Block matching noise reduction method for photographic images applied in Bayer RAW domain and optimized for real-time implementation

Abstract

Image de-noising has been a well studied problem in the field of digital image processing. However there are a number of problems, preventing state-of-the-art algorithms finding their way to practical implementations. In our research we have solved these issues with an implementation of a practical de-noising algorithm. In order of importance: firstly we have designed a robust algorithm, tackling different kinds of nose in a very wide range of signal to noise ratios, secondly in our algorithm we tried to achieve natural looking processed images and to avoid unnatural looking artifacts, thirdly we have designed the algorithm to be suitable for implementation in commercial grade FPGA's capable of processing full HD (1920×1080) video data in real time (60 frame per second).
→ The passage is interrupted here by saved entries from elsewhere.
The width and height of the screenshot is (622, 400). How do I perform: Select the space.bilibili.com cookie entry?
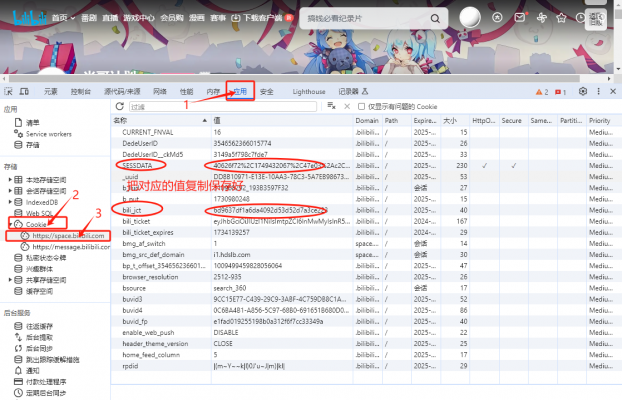[x=70, y=235]
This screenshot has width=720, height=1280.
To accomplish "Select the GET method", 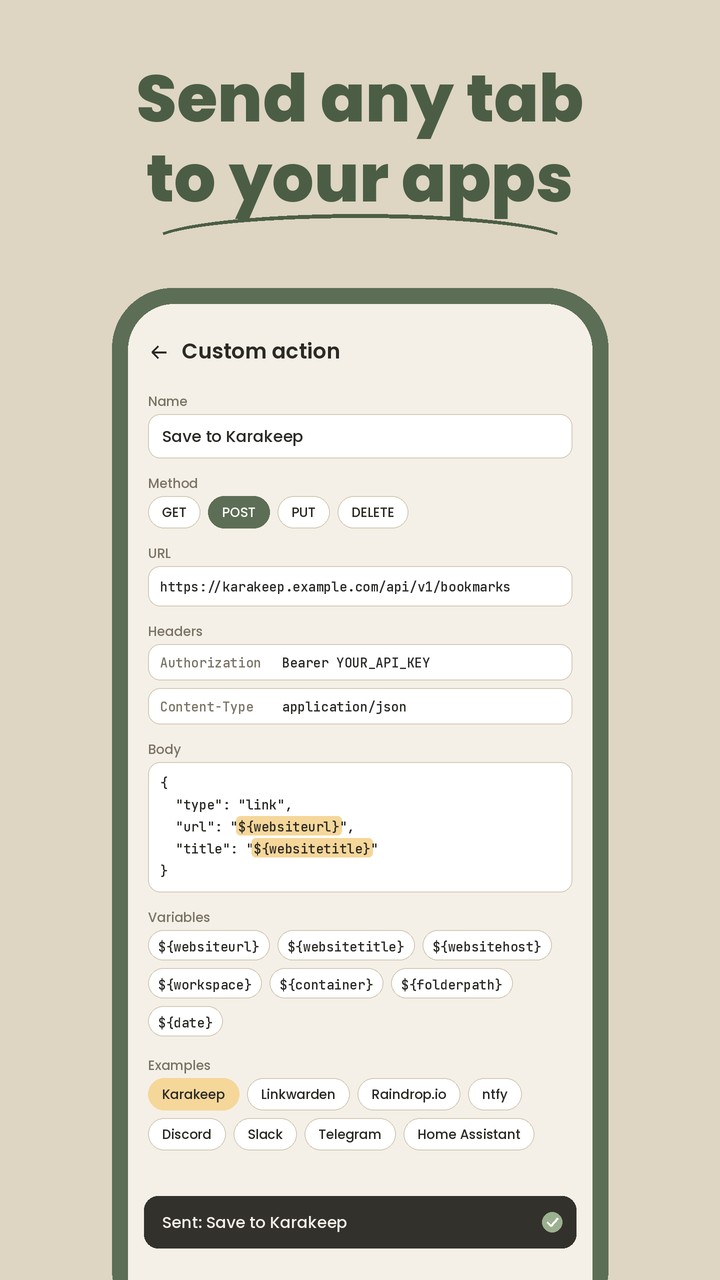I will pos(174,512).
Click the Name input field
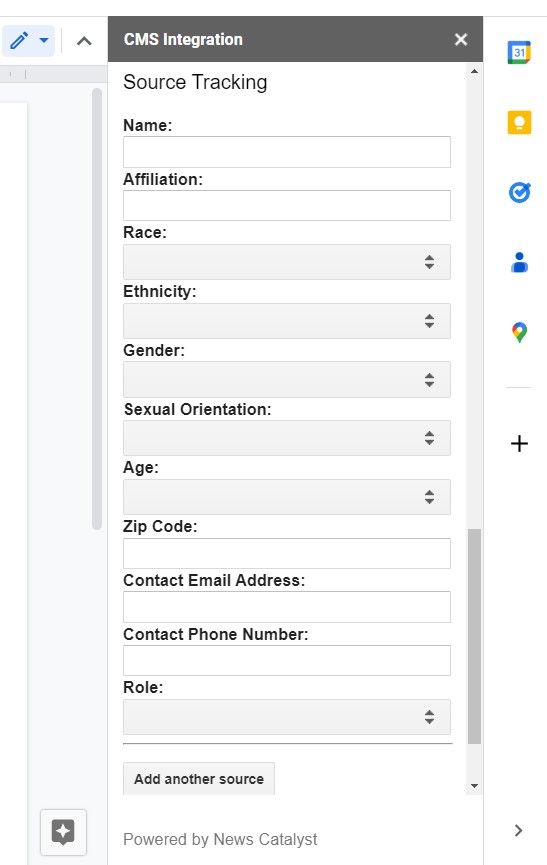The width and height of the screenshot is (547, 865). coord(287,152)
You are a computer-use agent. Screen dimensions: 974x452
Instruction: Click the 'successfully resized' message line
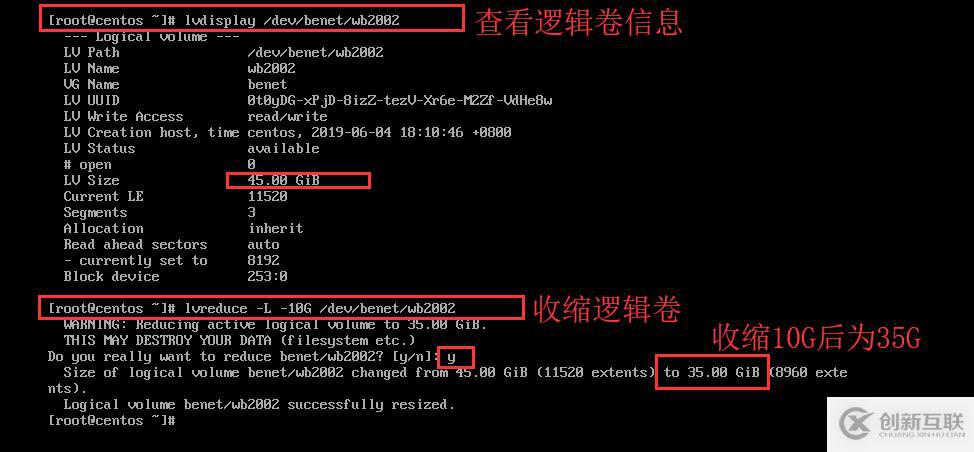click(259, 404)
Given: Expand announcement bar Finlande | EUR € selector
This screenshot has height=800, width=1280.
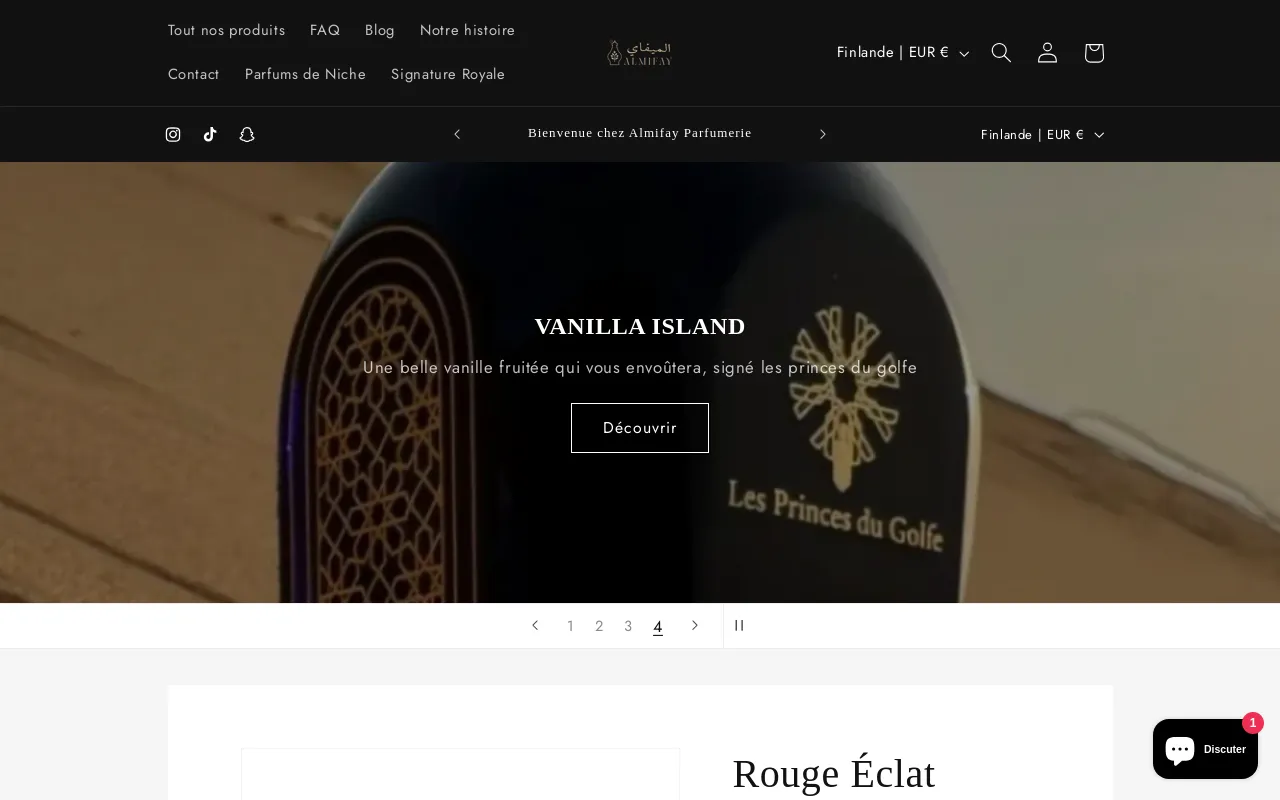Looking at the screenshot, I should click(1042, 134).
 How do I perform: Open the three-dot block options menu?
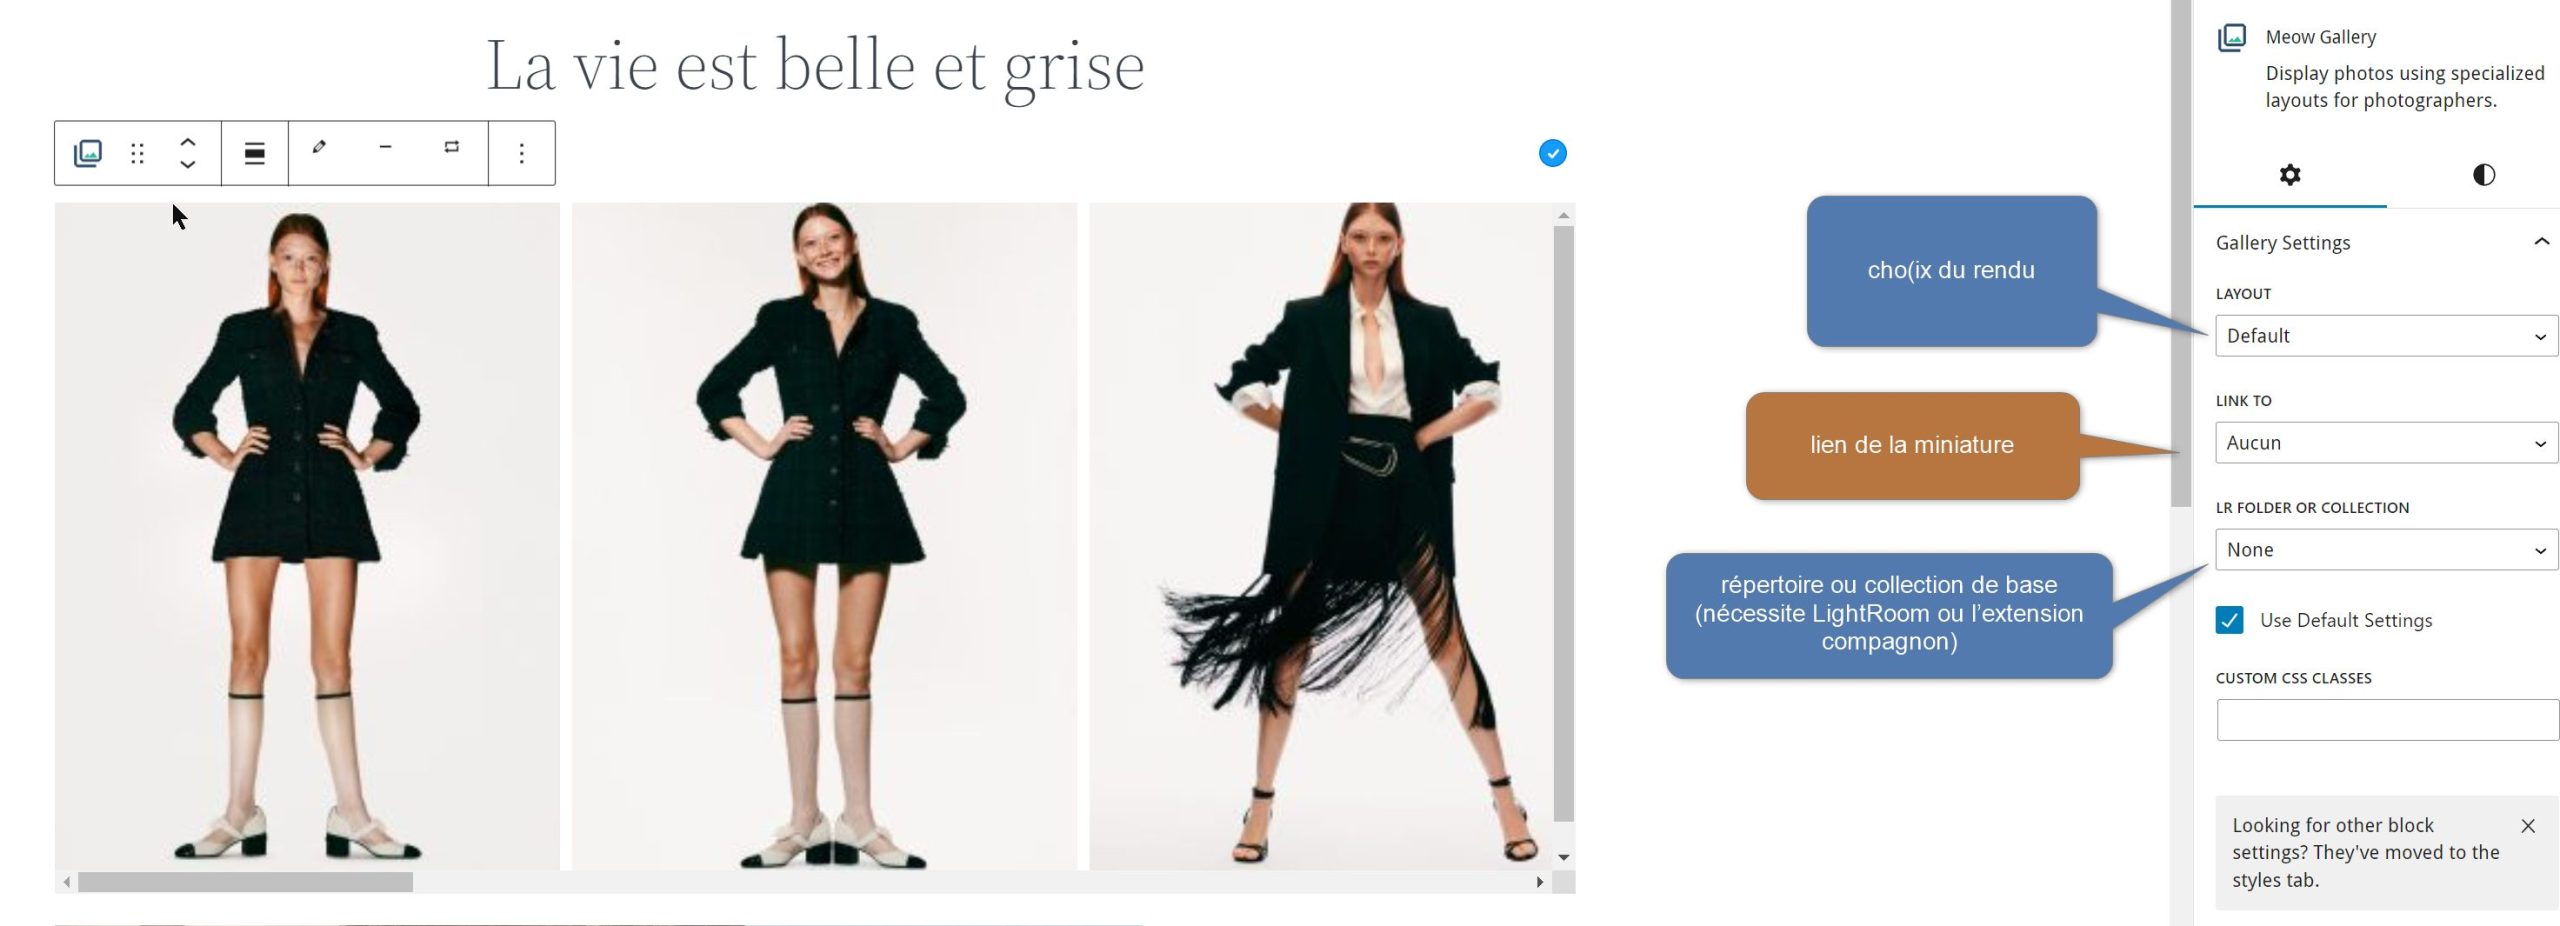pos(522,153)
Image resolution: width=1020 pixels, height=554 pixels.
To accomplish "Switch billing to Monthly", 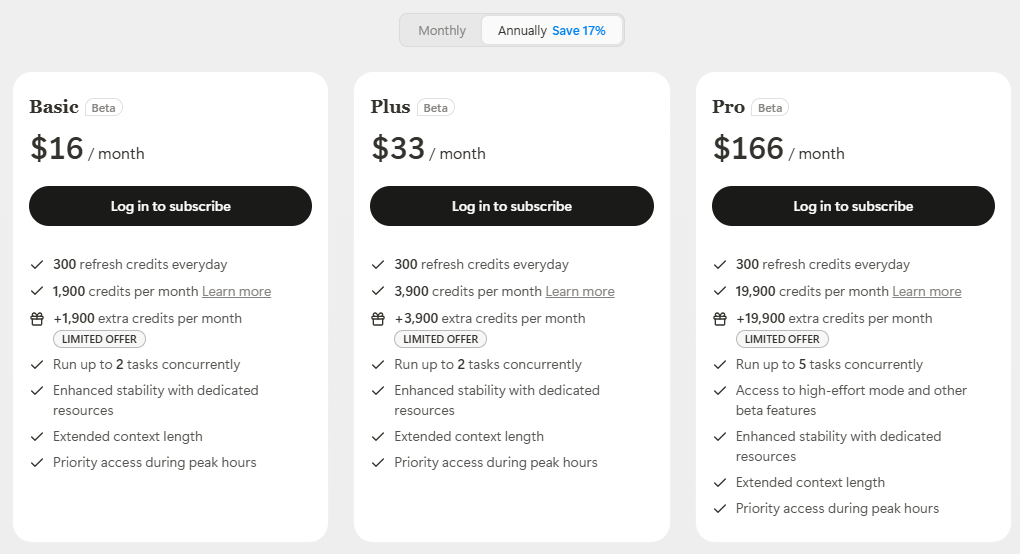I will tap(442, 30).
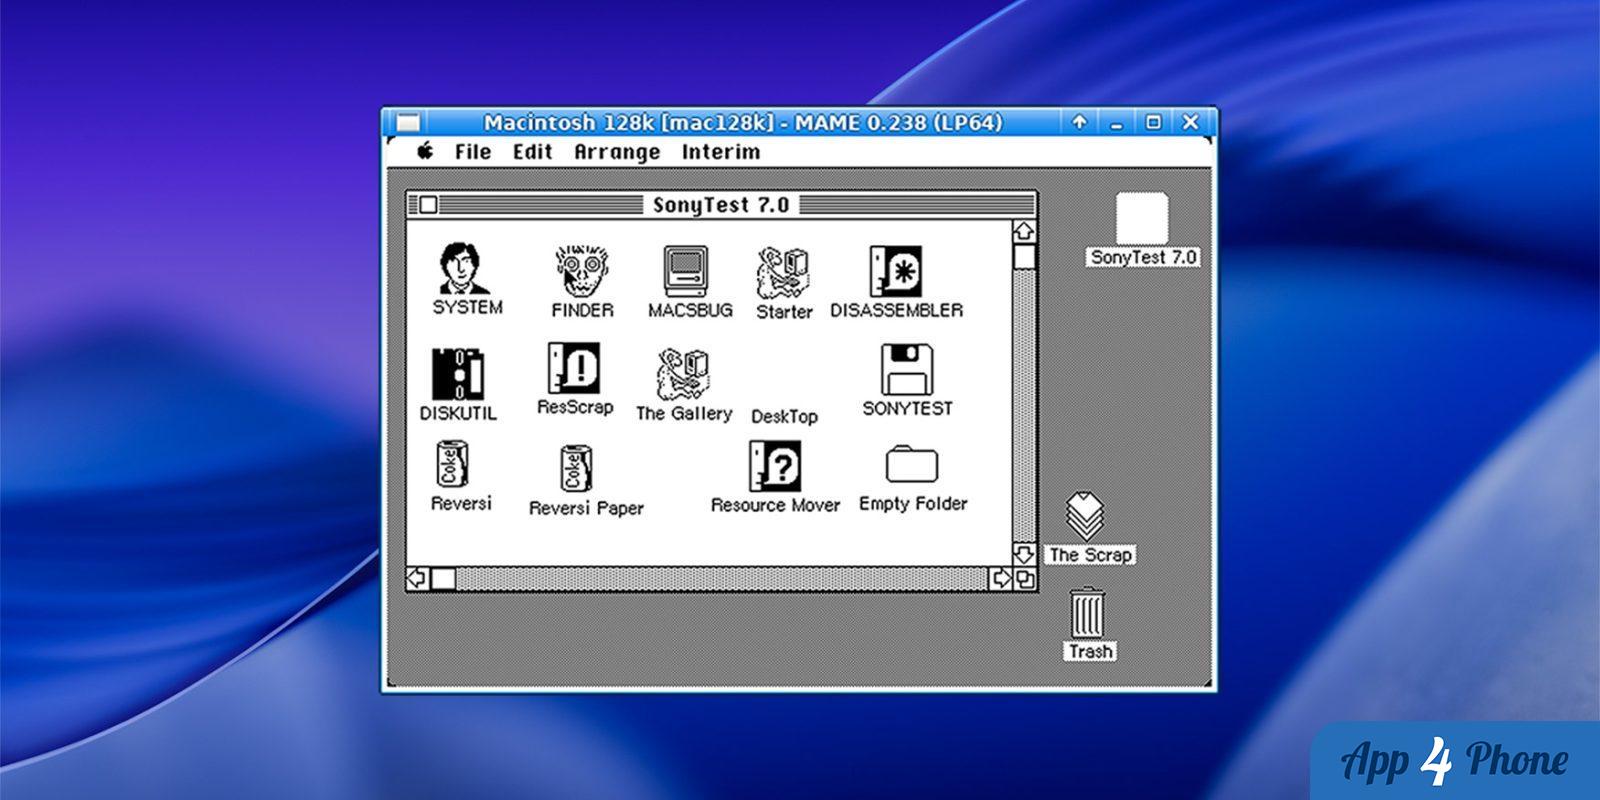Select the FINDER face icon
Screen dimensions: 1600x800
click(582, 271)
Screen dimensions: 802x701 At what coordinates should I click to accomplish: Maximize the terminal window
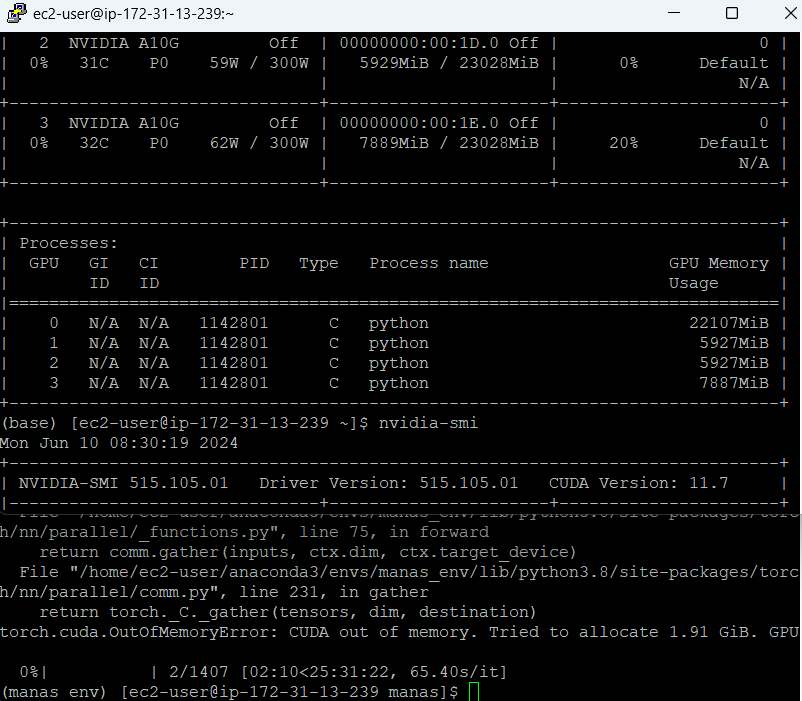coord(731,14)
The main challenge for the use of noise reduction algorithms in photo and video applications is the compromise between the efficiency of the algorithm (amount of PSNR improvement), loss of details, appearance of artifacts and the complexity of the algorithm (and consequentially the cost of integration). In photo and video applications it is very important that the residual noise and artifacts produced by the noise reduction algorithm should look natural and do not distract aesthetically. Our proposed algorithm does not produce artificially looking defects found in existing state-of-theart algorithms. In our research, we propose a robust and fast non-local de-noising algorithm. The algorithm is based on a Laplacian pyramid. The advantage of this approach is the ability to build noise reduction algorithms with a very large effective kernel. In our experiments effective kernel sizes as big as 127×127 pixels were used in some cases, which only required 4 scales. This size of a kernel was required to perform noise reduction for the images taken with a DSLR camera. Taking into account the achievable improvement in PSNR (on the level of the best known noise reduction techniques) and low algorithmic complexity, enabling its practical use in commercial photo, video applications, the results of our research can be very valuable.